Disadur dari Kitab DURARUSSANIYAH FIR RADDI ALAL WAHABIYAH karya Al- Allamah Sayyid Ahmad bin Zaini Dahlan Asy-Syafi’I :
Diantara sifat-sifat Muhammad bin Abdul Wahhab yang tercela ialah kebusukan dan kekejiannya yang melarang orang-orang berziarah ke makam dan membaca sholawat atas Nabi Muhamad SAW, bahkan Muhammad bin Abdul Wahhab sampai menyakiti orang yang hanya sekedar mendengarkan bacaan sholawat dan yang membacanya dimalam Jum’at serta yang mengeraskan bacaannya di atas menara-menara dengan siksaan yang amat pedih.
Pernah suatu ketika ada seorang lelaki yang buta dan memiliki suara yang bagus bertugas sebagai muadzin, dia telah dilarang mengucapkan shalawat di atas menara, namun setelah dia selesai mengumandangkan adzan lalu bergegas membaca shalawat, maka langsung seketika itu pula Muhammad bin Abdul Wahhab memerintahkan untuk membunuhnya, kemudian dibunuhlah dia, setelah itu Muhammad bin Abdul Wahhab berkata :
“Perempuan-perempuan yang berzina dirumah pelacuran adalah lebih sedikit dosanya daripada para muadzin yang melakukan adzan di menara2 lalu membaca shalawat atas Nabi setelahnya".

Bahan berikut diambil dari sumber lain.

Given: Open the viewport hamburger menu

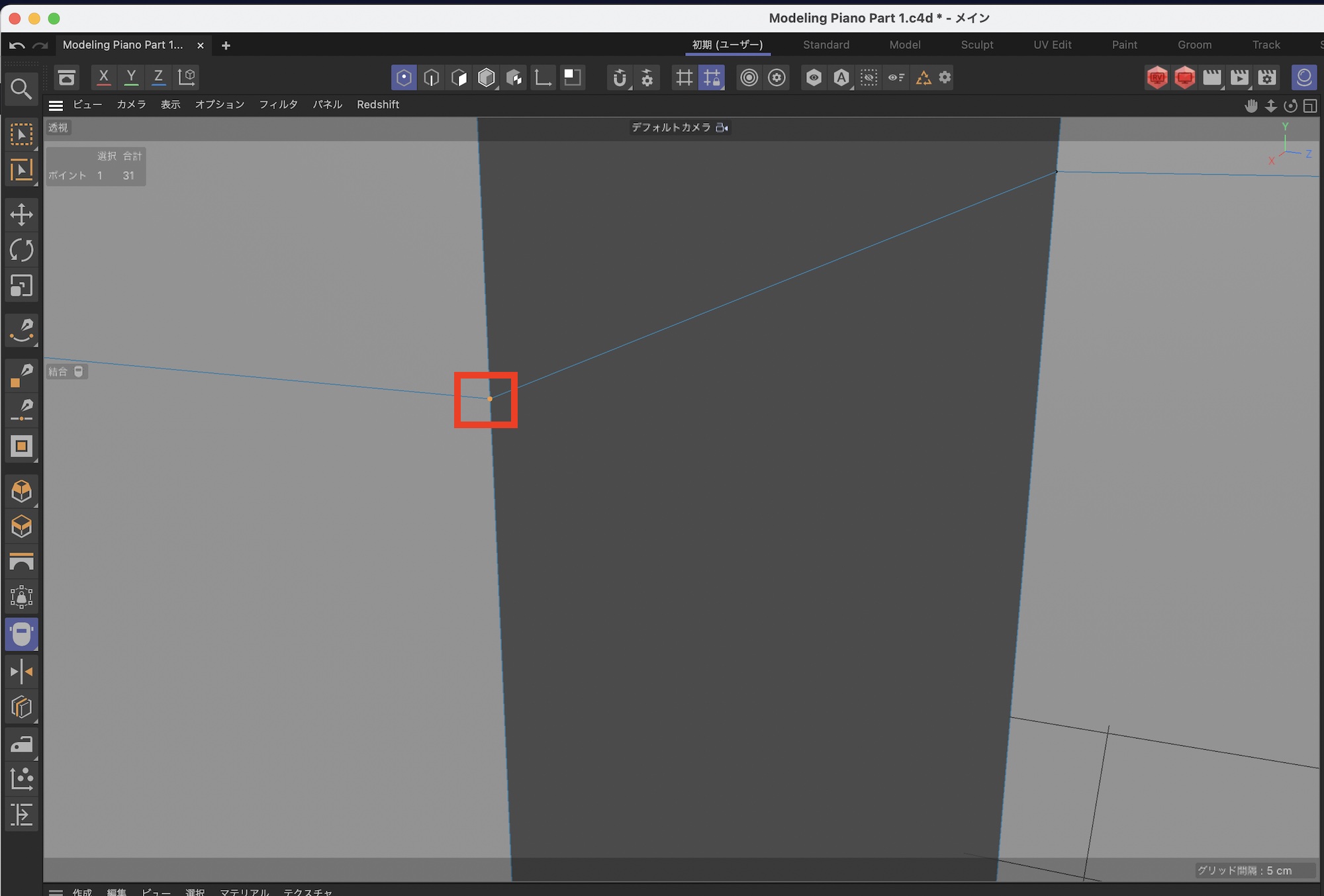Looking at the screenshot, I should [x=56, y=105].
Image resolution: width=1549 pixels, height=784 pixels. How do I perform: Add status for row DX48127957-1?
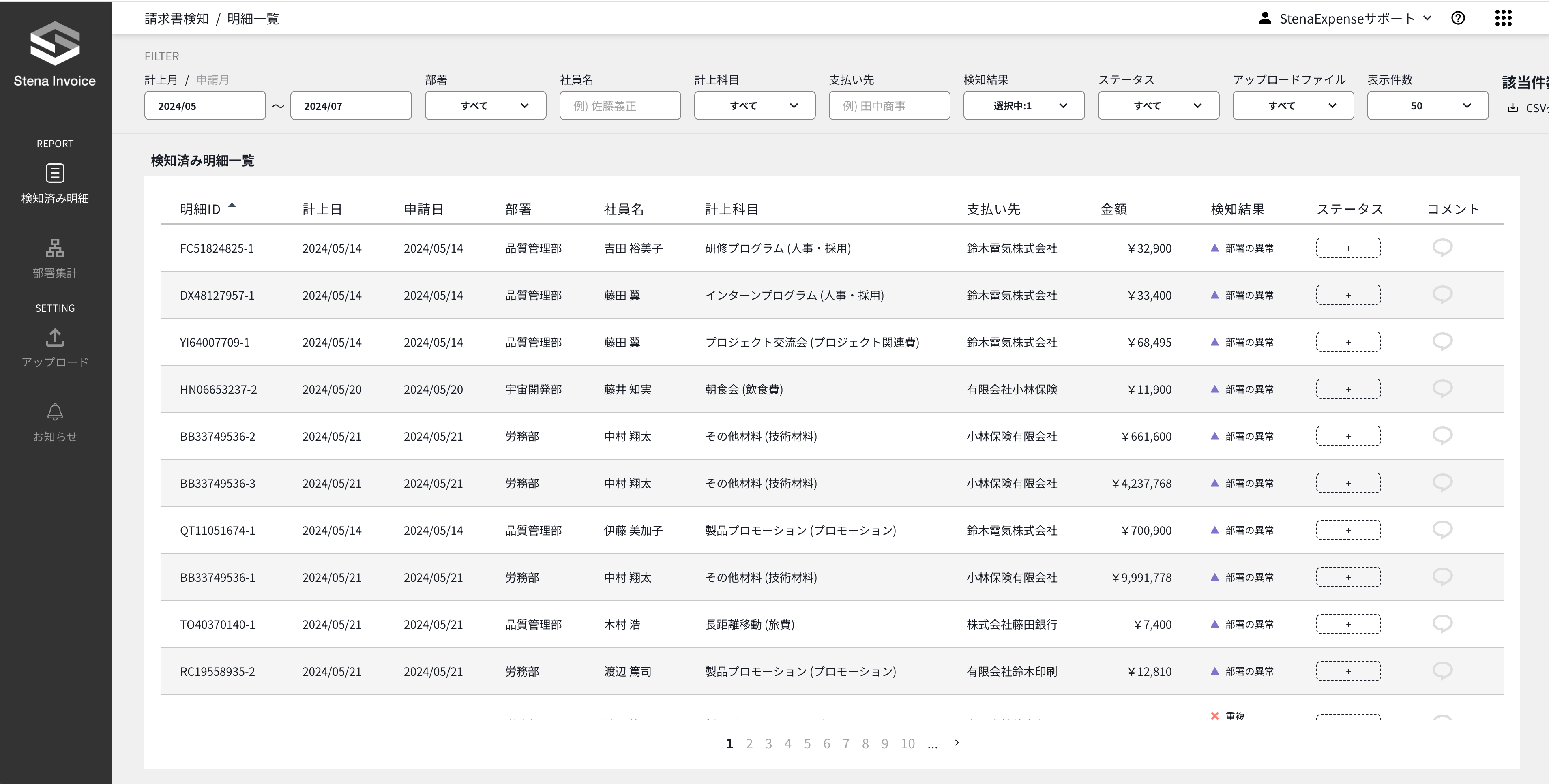1347,295
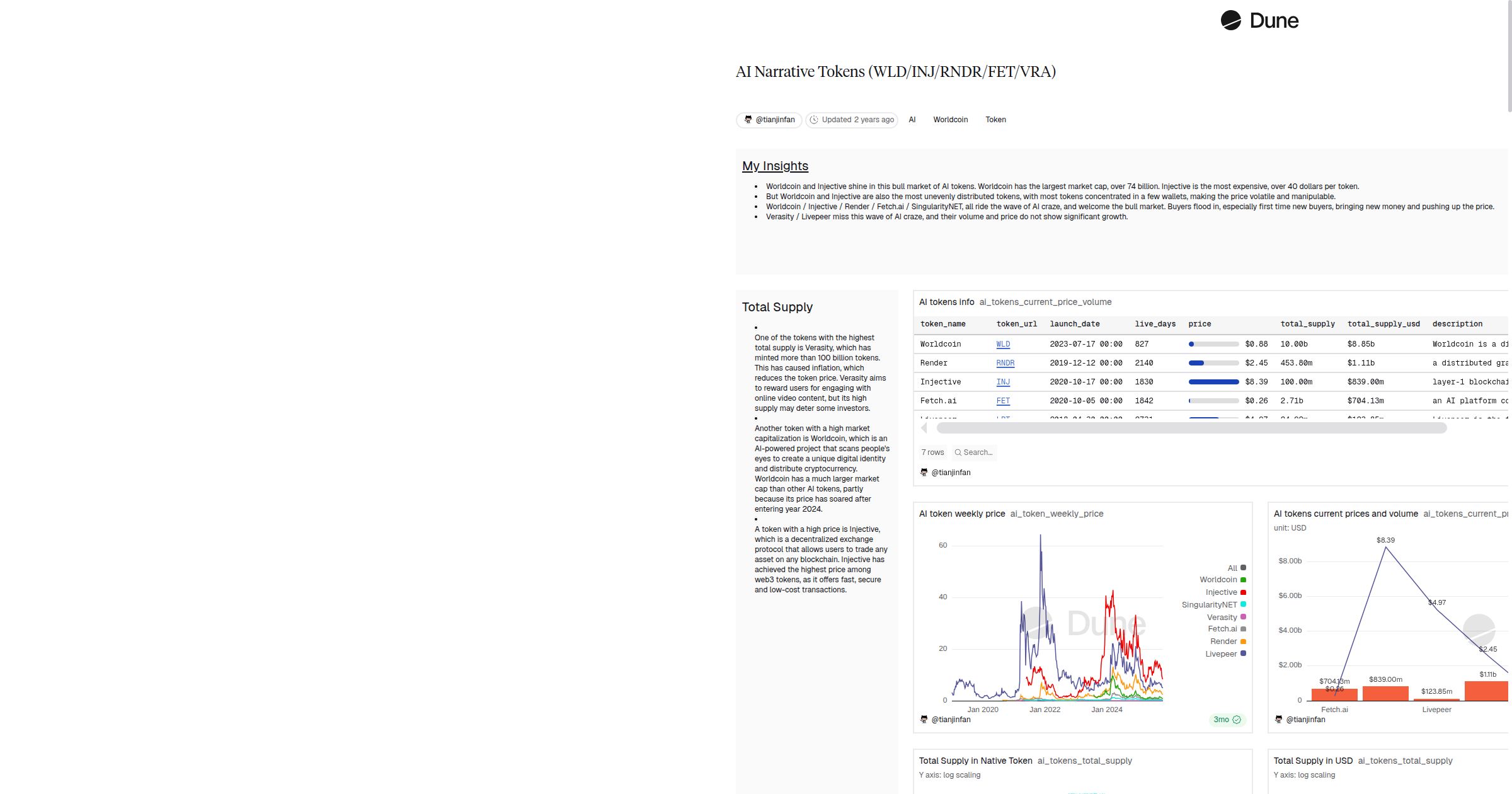Click the table Search field
Viewport: 1512px width, 794px height.
[x=974, y=452]
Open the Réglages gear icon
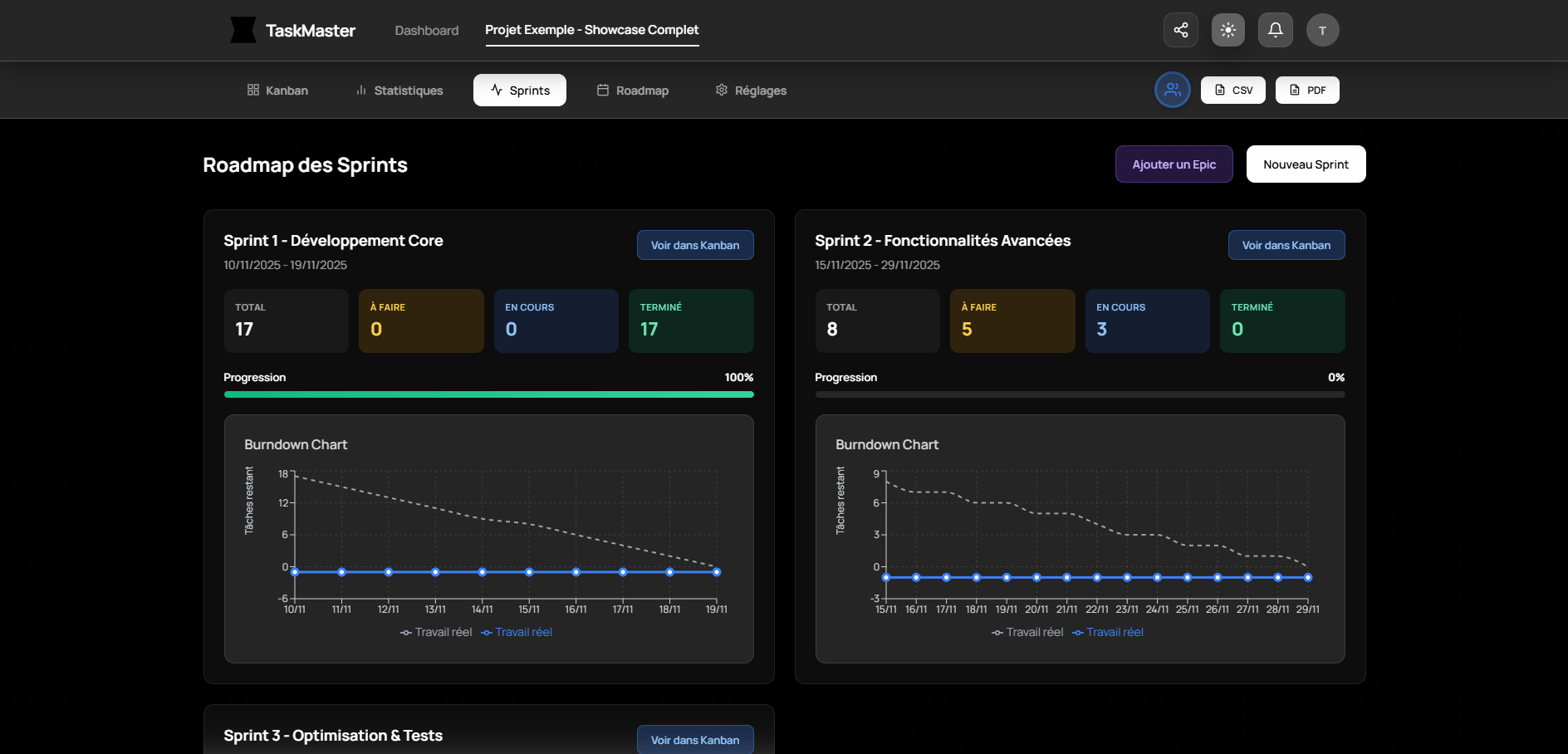The height and width of the screenshot is (754, 1568). coord(721,90)
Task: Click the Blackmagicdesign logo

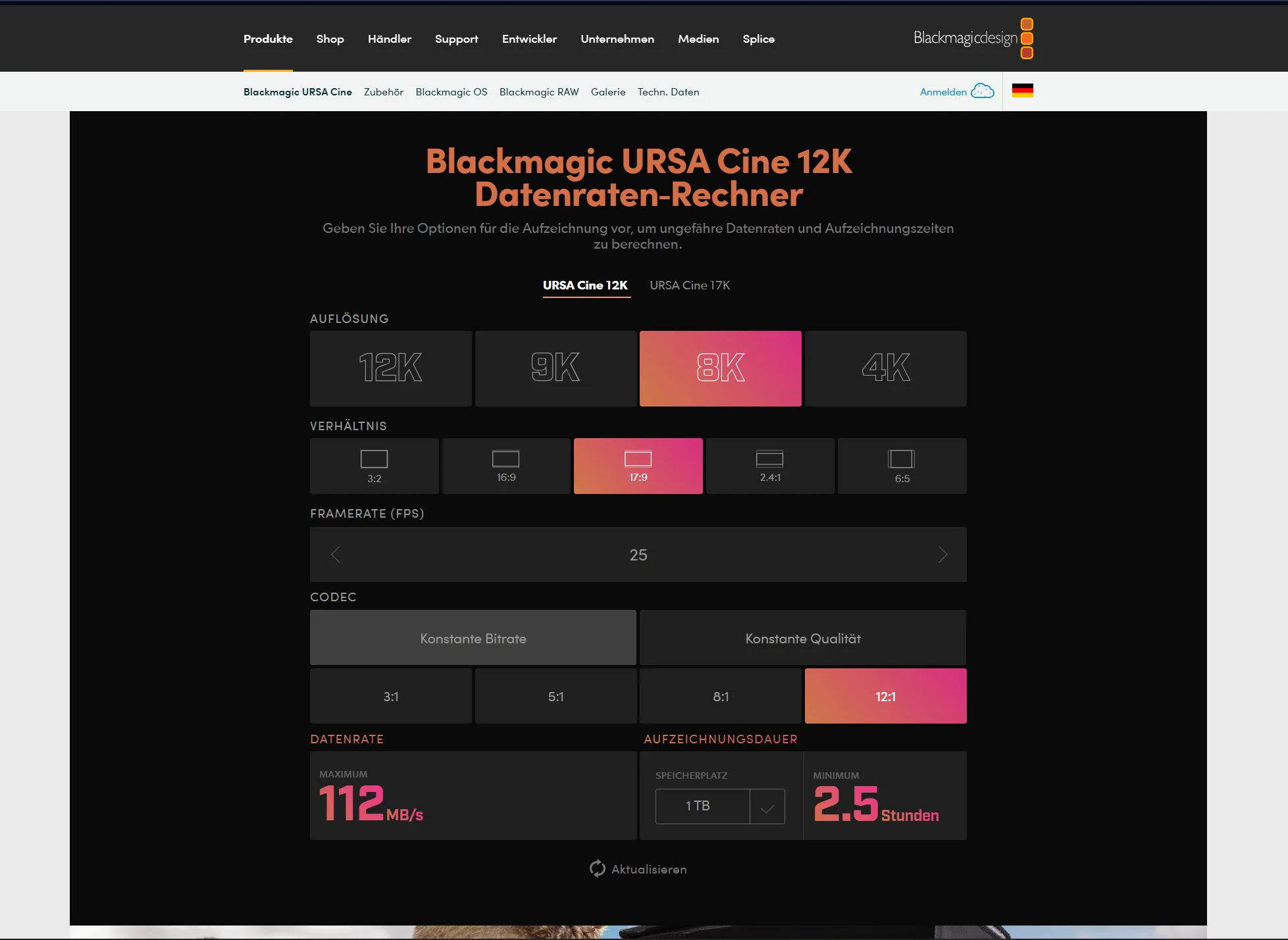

Kemudian Muhammad bin Abdul Wahhab memberitahukan kepada sahabat-sahabatnya bahwa apa yang dilakukan itu adalah untuk memelihara kemurnian tauhid . Maka betapa kejinya apa yang diucapkannya dan betapa jahatnya apa yang dilakukanya.
Tidak hanya itu saja, bahkan Muhammad bin Abdul Wahhab juga membakar kitab Dalailul Khairat ( kitab ini yang dibaca para pejuang Afghanistan sehingga mampu mengusir Uni Sovyet / Rusia) dan juga kitab-kitab lainnya yang memuat bacaan-bacaan shalawat serta keutamaan membacanya ikut dibakar, sambil berkata apa yang dilakukan ini semata-mata untuk memelihara kemurnian tauhid.
Muhammad bin Abdul Wahhab juga melarang para pengikutnya membaca kitab-kitab fiqih, tafsir dan hadits serta membakar sebagian besar kitab-kitab tsb, karena dianggap susunan dan karangan orang-orang kafir. Kemudian menyarankan kepada para pengikutnya untuk menafsirkan Al Qur’an sesuai dengan kadar kemampuannya, sehingga para pengikutnya menjadi tak berakhlaqul karimah dan masing-masing personal menafsirkan Al Qur’an sesuai dengan kadar kemampuannya, sekalipun tidak secuilpun dari ayat Al Qur’an yang dihafalnya. Lalu ada seseorang dari mereka berkata kepada seseorang :
“Bacalah ayat Al Qur’an kepadaku, aku akan menafsirkanya untukmu",
dan apabila telah dibacaka ntuknya, maka Muhammad bin Abdul Wahhab akan menafsirkan dengan pendapatnya sendiri.
Muhammad bin Abdul Wahhab memerintahkan kepada pengikut dan sahabat-sahabatnya untuk mengamalkan dan menetapkan hukum sesuai dengan apa yang mereka fahami serta memperioritaskan kehendaknya diatas kitab-kitab ilmu dan nash-nash para ulama, Muhammad bin Abdul Wahhab mengatakan bahwa sebagian besar pendapat para imam keempat madzhab itu tidak ada apa-apanya.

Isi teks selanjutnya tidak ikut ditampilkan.